* The input:

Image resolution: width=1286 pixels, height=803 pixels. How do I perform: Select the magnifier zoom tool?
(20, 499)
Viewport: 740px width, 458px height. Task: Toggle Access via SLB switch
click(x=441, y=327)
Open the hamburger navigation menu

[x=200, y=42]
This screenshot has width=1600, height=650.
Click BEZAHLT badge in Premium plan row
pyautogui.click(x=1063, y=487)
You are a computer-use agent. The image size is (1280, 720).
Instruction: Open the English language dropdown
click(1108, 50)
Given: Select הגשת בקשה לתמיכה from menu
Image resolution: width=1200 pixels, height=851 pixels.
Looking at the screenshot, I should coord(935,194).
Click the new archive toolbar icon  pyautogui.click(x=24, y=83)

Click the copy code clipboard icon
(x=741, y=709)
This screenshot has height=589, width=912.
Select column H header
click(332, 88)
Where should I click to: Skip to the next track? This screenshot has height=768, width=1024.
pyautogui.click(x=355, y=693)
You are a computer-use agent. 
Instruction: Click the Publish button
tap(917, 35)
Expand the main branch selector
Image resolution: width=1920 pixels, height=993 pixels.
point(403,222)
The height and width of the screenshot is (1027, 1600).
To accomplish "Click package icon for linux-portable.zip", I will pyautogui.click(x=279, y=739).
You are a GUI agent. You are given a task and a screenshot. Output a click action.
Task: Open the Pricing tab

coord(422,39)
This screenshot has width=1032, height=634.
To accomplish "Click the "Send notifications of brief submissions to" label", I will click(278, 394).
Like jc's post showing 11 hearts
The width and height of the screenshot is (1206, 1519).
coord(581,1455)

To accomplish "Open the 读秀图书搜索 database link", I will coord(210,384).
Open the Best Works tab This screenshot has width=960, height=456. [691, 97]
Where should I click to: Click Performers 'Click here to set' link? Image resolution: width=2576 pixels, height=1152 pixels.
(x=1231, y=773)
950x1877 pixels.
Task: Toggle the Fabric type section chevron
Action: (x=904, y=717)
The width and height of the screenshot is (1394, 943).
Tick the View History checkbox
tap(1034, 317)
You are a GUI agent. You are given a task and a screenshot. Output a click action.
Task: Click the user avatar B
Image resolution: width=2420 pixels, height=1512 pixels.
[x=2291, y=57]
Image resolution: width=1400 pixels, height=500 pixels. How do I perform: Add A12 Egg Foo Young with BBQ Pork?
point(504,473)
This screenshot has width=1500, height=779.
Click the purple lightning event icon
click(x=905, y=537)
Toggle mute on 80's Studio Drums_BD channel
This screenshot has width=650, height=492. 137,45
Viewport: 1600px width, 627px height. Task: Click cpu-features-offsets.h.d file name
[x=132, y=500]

* What is needed:
Can you repeat the data from the line with "Viewport: 740px width, 458px" to the line with "pyautogui.click(x=355, y=693)", keeping every line identical?

* Output for this exercise:
Viewport: 740px width, 458px height. Task: Toggle Access via SLB switch
click(x=441, y=327)
Open the hamburger navigation menu

[x=200, y=42]
This screenshot has width=1600, height=650.
Click BEZAHLT badge in Premium plan row
pyautogui.click(x=1063, y=487)
You are a computer-use agent. The image size is (1280, 720).
Instruction: Open the English language dropdown
click(1108, 50)
Given: Select הגשת בקשה לתמיכה from menu
Image resolution: width=1200 pixels, height=851 pixels.
Looking at the screenshot, I should coord(935,194).
Click the new archive toolbar icon  pyautogui.click(x=24, y=83)

Click the copy code clipboard icon
(x=741, y=709)
This screenshot has height=589, width=912.
Select column H header
click(332, 88)
Where should I click to: Skip to the next track? This screenshot has height=768, width=1024.
pyautogui.click(x=355, y=693)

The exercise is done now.